* _WHAT YOU NEED TO DO_
Restate exactly, and only, the lines from the one with "The height and" through the end of the data, with both of those end lines kept. Drop any pictures.

* _GIVEN RECORDS_
Segment Open

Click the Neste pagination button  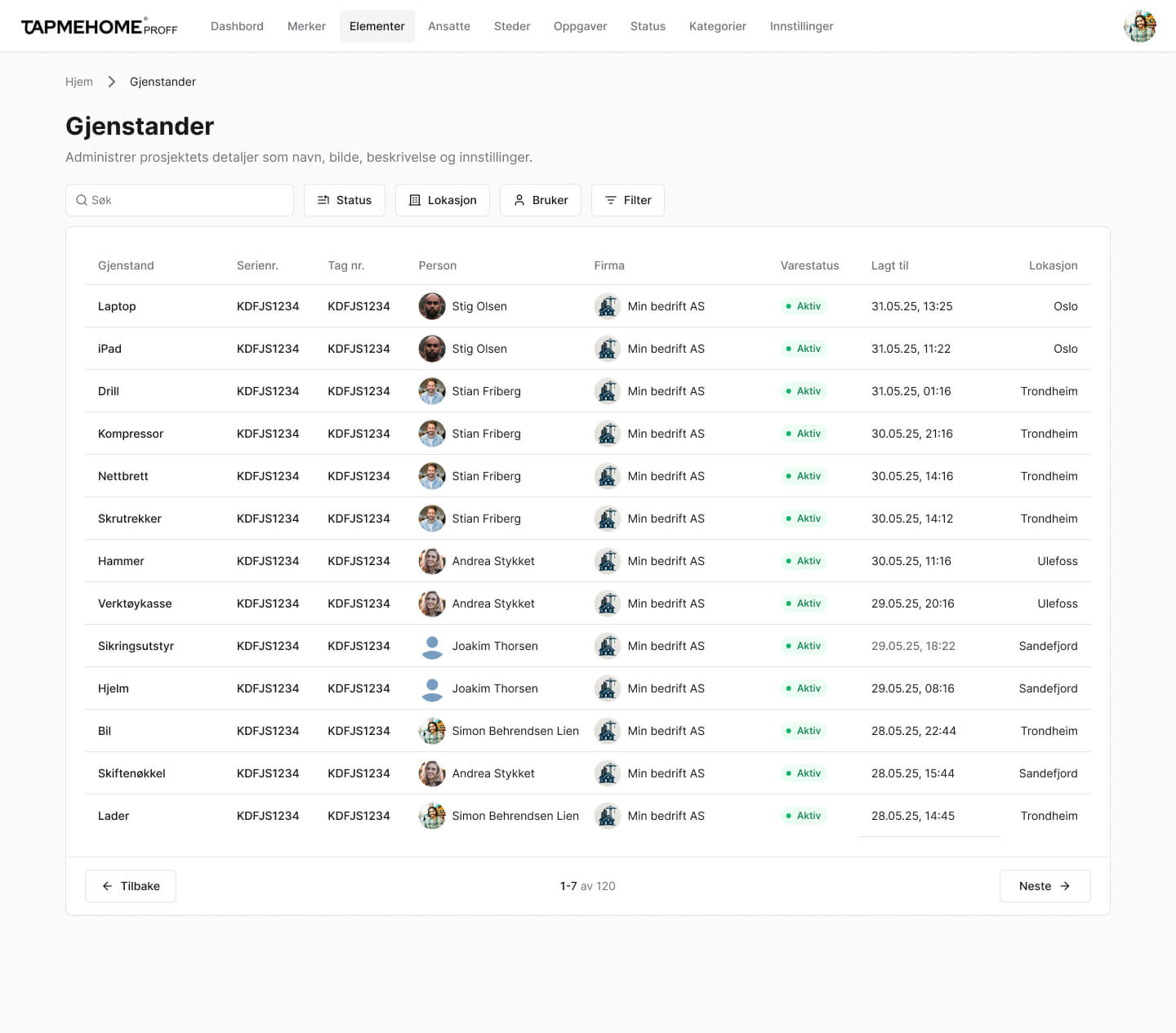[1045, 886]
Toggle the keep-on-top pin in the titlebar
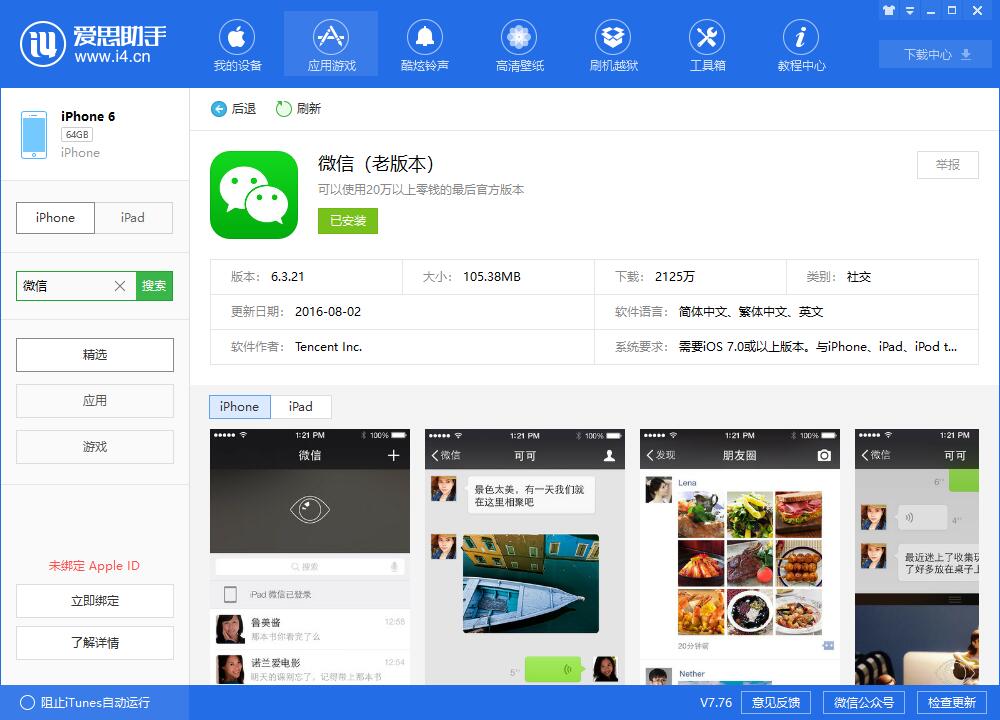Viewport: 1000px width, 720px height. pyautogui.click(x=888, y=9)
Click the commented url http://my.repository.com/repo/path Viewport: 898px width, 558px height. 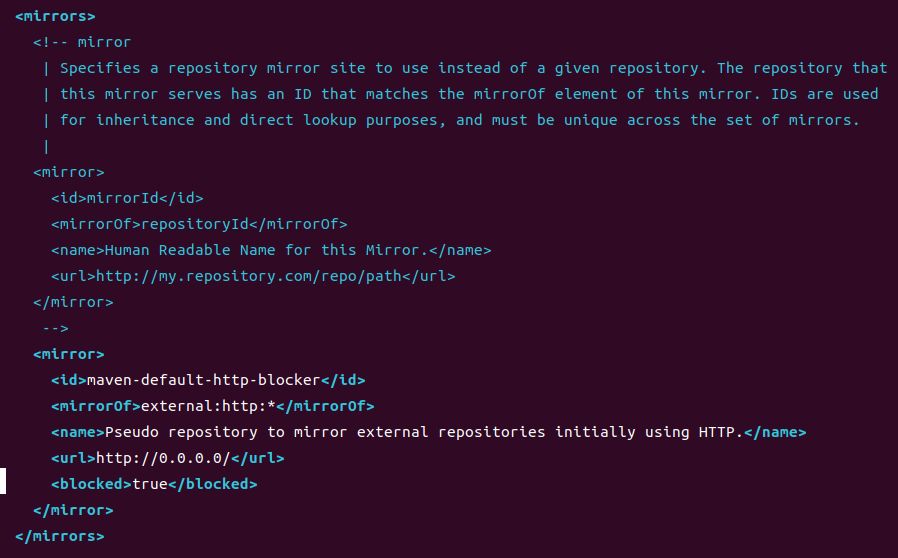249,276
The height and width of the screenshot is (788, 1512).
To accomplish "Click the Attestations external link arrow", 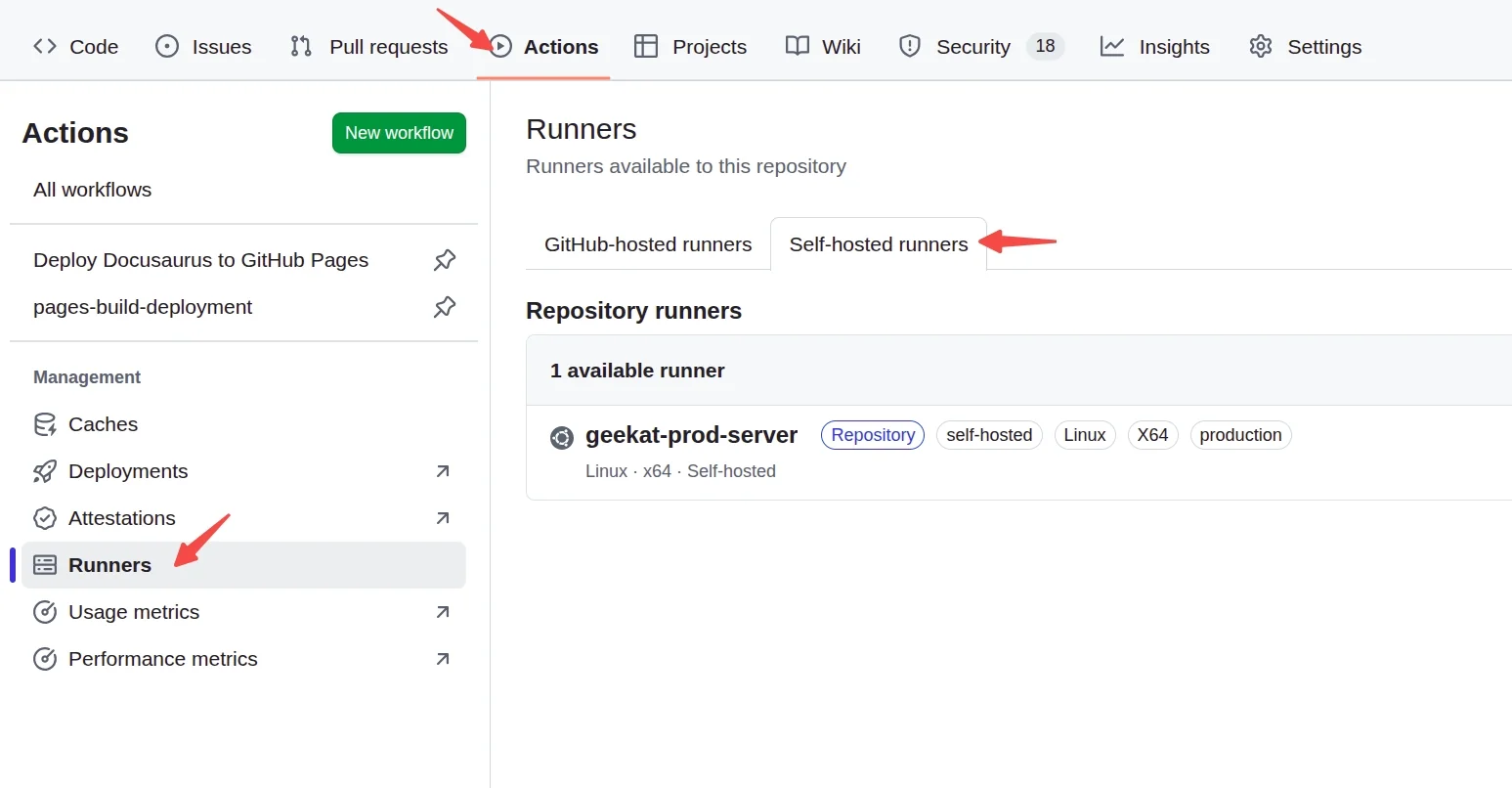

Segment Closed

* _WRITTEN REPLY_
The height and width of the screenshot is (788, 1512).
To accomplish "Click the Attestations external link arrow", 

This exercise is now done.